Task statement
Reproduce the following data verbatim, line for line, from start to finish.

Stored records
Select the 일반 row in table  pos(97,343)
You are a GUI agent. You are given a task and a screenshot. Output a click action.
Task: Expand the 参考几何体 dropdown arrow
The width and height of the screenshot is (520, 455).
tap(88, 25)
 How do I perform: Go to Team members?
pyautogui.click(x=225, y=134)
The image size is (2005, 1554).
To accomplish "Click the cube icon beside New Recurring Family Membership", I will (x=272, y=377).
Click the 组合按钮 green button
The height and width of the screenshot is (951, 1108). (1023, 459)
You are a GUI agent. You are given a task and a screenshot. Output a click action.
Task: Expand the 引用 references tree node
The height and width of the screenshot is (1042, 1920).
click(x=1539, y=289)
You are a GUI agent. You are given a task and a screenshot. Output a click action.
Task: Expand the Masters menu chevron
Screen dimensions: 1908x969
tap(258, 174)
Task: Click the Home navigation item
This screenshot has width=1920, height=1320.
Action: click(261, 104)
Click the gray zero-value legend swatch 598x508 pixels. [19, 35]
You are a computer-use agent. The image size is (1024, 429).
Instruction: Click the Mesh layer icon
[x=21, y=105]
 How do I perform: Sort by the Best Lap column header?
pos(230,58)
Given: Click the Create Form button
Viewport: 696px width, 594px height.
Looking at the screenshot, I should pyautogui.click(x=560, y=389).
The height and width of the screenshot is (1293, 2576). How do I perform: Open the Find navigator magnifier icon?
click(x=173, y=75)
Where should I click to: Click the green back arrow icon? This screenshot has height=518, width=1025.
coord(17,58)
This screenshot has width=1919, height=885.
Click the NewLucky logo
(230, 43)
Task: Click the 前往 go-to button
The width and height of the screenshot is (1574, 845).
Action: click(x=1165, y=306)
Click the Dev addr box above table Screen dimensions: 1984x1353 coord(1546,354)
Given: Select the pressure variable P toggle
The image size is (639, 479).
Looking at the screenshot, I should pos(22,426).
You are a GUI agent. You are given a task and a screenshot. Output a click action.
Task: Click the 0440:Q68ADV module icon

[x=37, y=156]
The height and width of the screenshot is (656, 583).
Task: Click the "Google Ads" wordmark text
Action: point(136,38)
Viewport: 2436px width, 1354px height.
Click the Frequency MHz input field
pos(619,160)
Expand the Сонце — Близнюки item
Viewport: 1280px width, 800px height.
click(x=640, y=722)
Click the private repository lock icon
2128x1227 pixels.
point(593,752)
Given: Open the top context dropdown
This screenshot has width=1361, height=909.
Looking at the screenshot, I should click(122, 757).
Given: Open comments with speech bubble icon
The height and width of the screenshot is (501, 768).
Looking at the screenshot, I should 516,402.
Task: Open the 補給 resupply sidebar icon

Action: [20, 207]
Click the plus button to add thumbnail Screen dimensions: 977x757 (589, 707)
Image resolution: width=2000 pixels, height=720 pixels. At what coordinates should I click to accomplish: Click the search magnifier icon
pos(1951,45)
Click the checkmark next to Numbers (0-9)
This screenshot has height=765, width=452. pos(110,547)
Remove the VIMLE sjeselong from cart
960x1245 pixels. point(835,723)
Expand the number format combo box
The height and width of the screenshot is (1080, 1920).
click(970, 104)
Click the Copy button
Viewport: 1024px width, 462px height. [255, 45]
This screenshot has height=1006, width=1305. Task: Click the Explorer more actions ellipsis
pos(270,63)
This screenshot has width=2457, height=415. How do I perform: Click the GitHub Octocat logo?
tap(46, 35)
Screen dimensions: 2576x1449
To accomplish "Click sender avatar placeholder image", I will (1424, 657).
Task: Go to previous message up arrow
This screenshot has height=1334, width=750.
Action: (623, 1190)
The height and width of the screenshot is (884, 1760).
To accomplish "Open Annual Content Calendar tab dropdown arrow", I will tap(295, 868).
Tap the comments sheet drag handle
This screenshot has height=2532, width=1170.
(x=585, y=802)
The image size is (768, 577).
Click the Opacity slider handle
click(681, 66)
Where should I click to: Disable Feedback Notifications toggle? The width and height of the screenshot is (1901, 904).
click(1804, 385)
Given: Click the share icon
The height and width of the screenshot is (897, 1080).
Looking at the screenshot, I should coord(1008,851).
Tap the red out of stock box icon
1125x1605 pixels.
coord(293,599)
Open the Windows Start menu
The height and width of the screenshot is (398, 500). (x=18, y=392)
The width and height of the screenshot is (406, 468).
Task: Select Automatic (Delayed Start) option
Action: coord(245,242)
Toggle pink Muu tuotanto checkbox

Task answer
Select the 일반 row in table  pos(97,343)
You are a GUI agent. You are given a task and a screenshot. Output a click action.
Task: Expand the 参考几何体 dropdown arrow
The width and height of the screenshot is (520, 455).
tap(88, 25)
 How do I perform: Go to Team members?
pyautogui.click(x=225, y=134)
The image size is (2005, 1554).
To accomplish "Click the cube icon beside New Recurring Family Membership", I will (x=272, y=377).
Click the 组合按钮 green button
The height and width of the screenshot is (951, 1108). (1023, 459)
You are a GUI agent. You are given a task and a screenshot. Output a click action.
Task: Expand the 引用 references tree node
The height and width of the screenshot is (1042, 1920).
click(x=1539, y=289)
You are a GUI agent. You are given a task and a screenshot. Output a click action.
Task: Expand the Masters menu chevron
Screen dimensions: 1908x969
tap(258, 174)
Task: Click the Home navigation item
This screenshot has width=1920, height=1320.
Action: click(261, 104)
Click the gray zero-value legend swatch 598x508 pixels. [19, 35]
You are a computer-use agent. The image size is (1024, 429).
Instruction: Click the Mesh layer icon
[x=21, y=105]
 How do I perform: Sort by the Best Lap column header?
pos(230,58)
Given: Click the Create Form button
Viewport: 696px width, 594px height.
Looking at the screenshot, I should pyautogui.click(x=560, y=389).
The height and width of the screenshot is (1293, 2576). How do I perform: Open the Find navigator magnifier icon?
click(x=173, y=75)
Where should I click to: Click the green back arrow icon? This screenshot has height=518, width=1025.
coord(17,58)
This screenshot has width=1919, height=885.
Click the NewLucky logo
(230, 43)
Task: Click the 前往 go-to button
The width and height of the screenshot is (1574, 845).
Action: click(x=1165, y=306)
Click the Dev addr box above table Screen dimensions: 1984x1353 coord(1546,354)
Given: Select the pressure variable P toggle
The image size is (639, 479).
Looking at the screenshot, I should pos(22,426).
You are a GUI agent. You are given a task and a screenshot. Output a click action.
Task: Click the 0440:Q68ADV module icon

[x=37, y=156]
The height and width of the screenshot is (656, 583).
Task: Click the "Google Ads" wordmark text
Action: point(136,38)
Viewport: 2436px width, 1354px height.
Click the Frequency MHz input field
pos(619,160)
Expand the Сонце — Близнюки item
Viewport: 1280px width, 800px height.
click(x=640, y=722)
Click the private repository lock icon
2128x1227 pixels.
point(593,752)
Given: Open the top context dropdown
This screenshot has width=1361, height=909.
Looking at the screenshot, I should click(122, 757).
Given: Open comments with speech bubble icon
The height and width of the screenshot is (501, 768).
Looking at the screenshot, I should 516,402.
Task: Open the 補給 resupply sidebar icon

Action: [20, 207]
Click the plus button to add thumbnail Screen dimensions: 977x757 (589, 707)
Image resolution: width=2000 pixels, height=720 pixels. At what coordinates should I click to accomplish: Click the search magnifier icon
pos(1951,45)
Click the checkmark next to Numbers (0-9)
This screenshot has height=765, width=452. pos(110,547)
Remove the VIMLE sjeselong from cart
960x1245 pixels. point(835,723)
Expand the number format combo box
The height and width of the screenshot is (1080, 1920).
click(970, 104)
Click the Copy button
Viewport: 1024px width, 462px height. [255, 45]
This screenshot has height=1006, width=1305. Task: Click the Explorer more actions ellipsis
pos(270,63)
This screenshot has width=2457, height=415. How do I perform: Click the GitHub Octocat logo?
tap(46, 35)
Screen dimensions: 2576x1449
To accomplish "Click sender avatar placeholder image", I will (1424, 657).
Task: Go to previous message up arrow
This screenshot has height=1334, width=750.
Action: (623, 1190)
The height and width of the screenshot is (884, 1760).
To accomplish "Open Annual Content Calendar tab dropdown arrow", I will tap(295, 868).
Tap the comments sheet drag handle
This screenshot has height=2532, width=1170.
(x=585, y=802)
The image size is (768, 577).
Click the Opacity slider handle
click(681, 66)
Where should I click to: Disable Feedback Notifications toggle? The width and height of the screenshot is (1901, 904).
click(1804, 385)
Given: Click the share icon
The height and width of the screenshot is (897, 1080).
Looking at the screenshot, I should coord(1008,851).
Tap the red out of stock box icon
1125x1605 pixels.
coord(293,599)
Open the Windows Start menu
The height and width of the screenshot is (398, 500). (x=18, y=392)
The width and height of the screenshot is (406, 468).
Task: Select Automatic (Delayed Start) option
Action: coord(245,242)
Toggle pink Muu tuotanto checkbox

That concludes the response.